SET PROBLEM: Copy all of the entries below word for word, keeping every line unchanged.

GIVEN DATA:
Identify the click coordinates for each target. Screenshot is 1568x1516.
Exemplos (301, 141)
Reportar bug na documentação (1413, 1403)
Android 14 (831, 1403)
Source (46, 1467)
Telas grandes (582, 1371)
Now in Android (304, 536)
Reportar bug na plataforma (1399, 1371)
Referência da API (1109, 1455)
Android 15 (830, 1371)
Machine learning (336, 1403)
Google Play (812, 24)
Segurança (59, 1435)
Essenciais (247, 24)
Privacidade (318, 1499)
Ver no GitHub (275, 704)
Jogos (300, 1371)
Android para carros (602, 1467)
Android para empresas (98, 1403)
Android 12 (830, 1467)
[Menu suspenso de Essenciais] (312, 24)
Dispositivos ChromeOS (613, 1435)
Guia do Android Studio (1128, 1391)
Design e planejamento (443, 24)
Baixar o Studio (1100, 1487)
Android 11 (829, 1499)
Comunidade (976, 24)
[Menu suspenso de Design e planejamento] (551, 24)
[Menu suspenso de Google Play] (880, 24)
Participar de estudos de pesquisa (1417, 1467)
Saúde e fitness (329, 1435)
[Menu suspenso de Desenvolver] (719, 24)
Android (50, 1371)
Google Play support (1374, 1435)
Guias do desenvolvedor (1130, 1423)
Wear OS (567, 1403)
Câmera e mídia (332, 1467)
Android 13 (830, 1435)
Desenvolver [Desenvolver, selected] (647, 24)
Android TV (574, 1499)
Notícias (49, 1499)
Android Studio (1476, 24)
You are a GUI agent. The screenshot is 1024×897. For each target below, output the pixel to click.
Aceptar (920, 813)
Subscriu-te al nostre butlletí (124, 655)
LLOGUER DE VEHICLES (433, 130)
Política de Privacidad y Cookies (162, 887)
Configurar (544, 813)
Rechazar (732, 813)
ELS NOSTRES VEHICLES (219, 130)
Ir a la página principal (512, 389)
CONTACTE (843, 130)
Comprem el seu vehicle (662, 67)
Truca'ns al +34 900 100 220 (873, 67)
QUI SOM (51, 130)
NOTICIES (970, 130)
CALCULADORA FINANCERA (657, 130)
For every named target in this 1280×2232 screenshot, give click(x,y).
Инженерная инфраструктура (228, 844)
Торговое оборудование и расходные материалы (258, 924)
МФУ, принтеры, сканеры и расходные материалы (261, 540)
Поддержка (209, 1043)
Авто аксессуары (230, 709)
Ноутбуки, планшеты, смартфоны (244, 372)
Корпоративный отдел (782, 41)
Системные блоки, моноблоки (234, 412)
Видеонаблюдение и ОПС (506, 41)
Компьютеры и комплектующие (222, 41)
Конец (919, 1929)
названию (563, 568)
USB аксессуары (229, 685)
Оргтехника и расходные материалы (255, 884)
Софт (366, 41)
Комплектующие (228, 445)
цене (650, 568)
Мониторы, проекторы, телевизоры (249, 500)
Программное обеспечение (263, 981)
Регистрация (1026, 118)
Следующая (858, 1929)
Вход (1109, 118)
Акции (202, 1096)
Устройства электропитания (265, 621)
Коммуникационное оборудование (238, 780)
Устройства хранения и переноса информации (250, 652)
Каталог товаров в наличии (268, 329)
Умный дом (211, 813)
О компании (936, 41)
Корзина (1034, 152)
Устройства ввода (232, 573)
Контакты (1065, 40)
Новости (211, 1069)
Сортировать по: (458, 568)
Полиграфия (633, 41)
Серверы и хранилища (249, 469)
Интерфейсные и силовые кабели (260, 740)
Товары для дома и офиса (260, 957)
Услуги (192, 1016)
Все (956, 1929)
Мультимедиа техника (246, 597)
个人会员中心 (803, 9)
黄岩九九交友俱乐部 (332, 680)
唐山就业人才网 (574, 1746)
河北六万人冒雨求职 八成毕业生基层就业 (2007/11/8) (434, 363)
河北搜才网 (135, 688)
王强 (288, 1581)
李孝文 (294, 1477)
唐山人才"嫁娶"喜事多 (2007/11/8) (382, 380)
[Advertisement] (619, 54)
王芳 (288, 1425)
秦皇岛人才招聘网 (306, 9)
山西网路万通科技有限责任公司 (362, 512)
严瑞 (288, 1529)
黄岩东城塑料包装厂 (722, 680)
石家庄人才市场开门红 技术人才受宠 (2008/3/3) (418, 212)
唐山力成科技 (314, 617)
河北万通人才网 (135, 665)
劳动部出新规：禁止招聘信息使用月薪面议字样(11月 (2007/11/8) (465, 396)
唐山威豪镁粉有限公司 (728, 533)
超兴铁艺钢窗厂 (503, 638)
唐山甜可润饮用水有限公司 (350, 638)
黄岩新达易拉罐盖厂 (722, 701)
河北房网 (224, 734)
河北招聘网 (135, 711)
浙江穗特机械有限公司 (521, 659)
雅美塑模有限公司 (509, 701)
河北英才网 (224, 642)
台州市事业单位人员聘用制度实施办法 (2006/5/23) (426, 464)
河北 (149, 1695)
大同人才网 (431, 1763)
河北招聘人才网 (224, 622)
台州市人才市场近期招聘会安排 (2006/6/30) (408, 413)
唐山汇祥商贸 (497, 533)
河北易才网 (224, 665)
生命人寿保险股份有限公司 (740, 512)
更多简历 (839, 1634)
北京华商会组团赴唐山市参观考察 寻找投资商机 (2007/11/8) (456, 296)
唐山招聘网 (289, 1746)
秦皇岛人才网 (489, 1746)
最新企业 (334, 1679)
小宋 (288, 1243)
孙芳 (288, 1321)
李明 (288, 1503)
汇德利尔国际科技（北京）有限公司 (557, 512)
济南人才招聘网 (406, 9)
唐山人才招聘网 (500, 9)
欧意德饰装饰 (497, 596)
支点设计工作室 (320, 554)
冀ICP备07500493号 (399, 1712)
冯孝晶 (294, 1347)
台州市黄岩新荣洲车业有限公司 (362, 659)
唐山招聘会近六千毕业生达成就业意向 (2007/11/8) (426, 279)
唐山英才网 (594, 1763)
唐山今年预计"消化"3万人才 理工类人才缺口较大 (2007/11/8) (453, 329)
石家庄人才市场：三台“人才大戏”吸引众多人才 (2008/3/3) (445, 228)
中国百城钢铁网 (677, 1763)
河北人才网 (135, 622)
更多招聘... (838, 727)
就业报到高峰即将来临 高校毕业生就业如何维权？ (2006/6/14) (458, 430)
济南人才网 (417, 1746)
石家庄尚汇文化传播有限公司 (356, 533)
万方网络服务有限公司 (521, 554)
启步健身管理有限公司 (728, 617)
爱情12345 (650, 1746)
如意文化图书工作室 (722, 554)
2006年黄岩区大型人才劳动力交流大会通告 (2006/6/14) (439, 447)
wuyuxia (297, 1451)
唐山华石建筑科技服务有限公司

ANSWER TO THE PROBLEM:
Identify the click coordinates for each target. Screenshot is 1568x1516.
Exemplos (301, 141)
Reportar bug na documentação (1413, 1403)
Android 14 (831, 1403)
Source (46, 1467)
Telas grandes (582, 1371)
Now in Android (304, 536)
Reportar bug na plataforma (1399, 1371)
Referência da API (1109, 1455)
Android 15 (830, 1371)
Machine learning (336, 1403)
Google Play (812, 24)
Segurança (59, 1435)
Essenciais (247, 24)
Privacidade (318, 1499)
Ver no GitHub (275, 704)
Jogos (300, 1371)
Android para carros (602, 1467)
Android para empresas (98, 1403)
Android 12 (830, 1467)
[Menu suspenso de Essenciais] (312, 24)
Dispositivos ChromeOS (613, 1435)
Guia do Android Studio (1128, 1391)
Design e planejamento (443, 24)
Baixar o Studio (1100, 1487)
Android 11 (829, 1499)
Comunidade (976, 24)
[Menu suspenso de Design e planejamento] (551, 24)
[Menu suspenso de Google Play] (880, 24)
Participar de estudos de pesquisa (1417, 1467)
Saúde e fitness (329, 1435)
[Menu suspenso de Desenvolver] (719, 24)
Android (50, 1371)
Google Play support (1374, 1435)
Guias do desenvolvedor (1130, 1423)
Wear OS (567, 1403)
Câmera e mídia (332, 1467)
Android 13 (830, 1435)
Desenvolver [Desenvolver, selected] (647, 24)
Android TV (574, 1499)
Notícias (49, 1499)
Android Studio (1476, 24)
You are a GUI agent. The screenshot is 1024×897. For each target below, output the pixel to click.
Aceptar (920, 813)
Subscriu-te al nostre butlletí (124, 655)
LLOGUER DE VEHICLES (433, 130)
Política de Privacidad y Cookies (162, 887)
Configurar (544, 813)
Rechazar (732, 813)
ELS NOSTRES VEHICLES (219, 130)
Ir a la página principal (512, 389)
CONTACTE (843, 130)
Comprem el seu vehicle (662, 67)
Truca'ns al +34 900 100 220 (873, 67)
QUI SOM (51, 130)
NOTICIES (970, 130)
CALCULADORA FINANCERA (657, 130)
For every named target in this 1280×2232 screenshot, give click(x,y).
Инженерная инфраструктура (228, 844)
Торговое оборудование и расходные материалы (258, 924)
МФУ, принтеры, сканеры и расходные материалы (261, 540)
Поддержка (209, 1043)
Авто аксессуары (230, 709)
Ноутбуки, планшеты, смартфоны (244, 372)
Корпоративный отдел (782, 41)
Системные блоки, моноблоки (234, 412)
Видеонаблюдение и ОПС (506, 41)
Компьютеры и комплектующие (222, 41)
Конец (919, 1929)
названию (563, 568)
USB аксессуары (229, 685)
Оргтехника и расходные материалы (255, 884)
Софт (366, 41)
Комплектующие (228, 445)
цене (650, 568)
Мониторы, проекторы, телевизоры (249, 500)
Программное обеспечение (263, 981)
Регистрация (1026, 118)
Следующая (858, 1929)
Вход (1109, 118)
Акции (202, 1096)
Устройства электропитания (265, 621)
Коммуникационное оборудование (238, 780)
Устройства хранения и переноса информации (250, 652)
Каталог товаров в наличии (268, 329)
Умный дом (211, 813)
О компании (936, 41)
Корзина (1034, 152)
Устройства ввода (232, 573)
Контакты (1065, 40)
Новости (211, 1069)
Сортировать по: (458, 568)
Полиграфия (633, 41)
Серверы и хранилища (249, 469)
Интерфейсные и силовые кабели (260, 740)
Товары для дома и офиса (260, 957)
Услуги (192, 1016)
Все (956, 1929)
Мультимедиа техника (246, 597)
个人会员中心 (803, 9)
黄岩九九交友俱乐部 (332, 680)
唐山就业人才网 (574, 1746)
河北六万人冒雨求职 八成毕业生基层就业 (2007/11/8) (434, 363)
河北搜才网 (135, 688)
王强 (288, 1581)
李孝文 (294, 1477)
唐山人才"嫁娶"喜事多 (2007/11/8) (382, 380)
[Advertisement] (619, 54)
王芳 (288, 1425)
秦皇岛人才招聘网 (306, 9)
山西网路万通科技有限责任公司 (362, 512)
严瑞 (288, 1529)
黄岩东城塑料包装厂 (722, 680)
石家庄人才市场开门红 技术人才受宠 (2008/3/3) (418, 212)
唐山力成科技 (314, 617)
河北万通人才网 (135, 665)
劳动部出新规：禁止招聘信息使用月薪面议字样(11月 (2007/11/8) (465, 396)
唐山威豪镁粉有限公司 (728, 533)
超兴铁艺钢窗厂 (503, 638)
唐山甜可润饮用水有限公司 (350, 638)
黄岩新达易拉罐盖厂 (722, 701)
河北房网 (224, 734)
河北招聘网 (135, 711)
浙江穗特机械有限公司 (521, 659)
雅美塑模有限公司 (509, 701)
河北英才网 (224, 642)
台州市事业单位人员聘用制度实施办法 (2006/5/23) (426, 464)
河北 (149, 1695)
大同人才网 (431, 1763)
河北招聘人才网 (224, 622)
台州市人才市场近期招聘会安排 (2006/6/30) (408, 413)
唐山汇祥商贸 (497, 533)
河北易才网 (224, 665)
生命人寿保险股份有限公司 (740, 512)
更多简历 (839, 1634)
北京华商会组团赴唐山市参观考察 寻找投资商机 (2007/11/8) (456, 296)
唐山招聘网 (289, 1746)
秦皇岛人才网 (489, 1746)
最新企业 (334, 1679)
小宋 (288, 1243)
孙芳 (288, 1321)
李明 (288, 1503)
汇德利尔国际科技（北京）有限公司 (557, 512)
济南人才招聘网 (406, 9)
唐山人才招聘网 (500, 9)
欧意德饰装饰 (497, 596)
支点设计工作室 (320, 554)
冀ICP备07500493号 (399, 1712)
冯孝晶 (294, 1347)
台州市黄岩新荣洲车业有限公司 (362, 659)
唐山招聘会近六千毕业生达成就业意向 (2007/11/8) (426, 279)
唐山英才网 (594, 1763)
唐山今年预计"消化"3万人才 理工类人才缺口较大 (2007/11/8) (453, 329)
石家庄人才市场：三台“人才大戏”吸引众多人才 (2008/3/3) (445, 228)
中国百城钢铁网 (677, 1763)
河北人才网 (135, 622)
更多招聘... (838, 727)
就业报到高峰即将来临 高校毕业生就业如何维权？ (2006/6/14) (458, 430)
济南人才网 (417, 1746)
石家庄尚汇文化传播有限公司 (356, 533)
万方网络服务有限公司 (521, 554)
启步健身管理有限公司 (728, 617)
爱情12345 (650, 1746)
如意文化图书工作室 (722, 554)
2006年黄岩区大型人才劳动力交流大会通告 (2006/6/14) (439, 447)
wuyuxia (297, 1451)
唐山华石建筑科技服务有限公司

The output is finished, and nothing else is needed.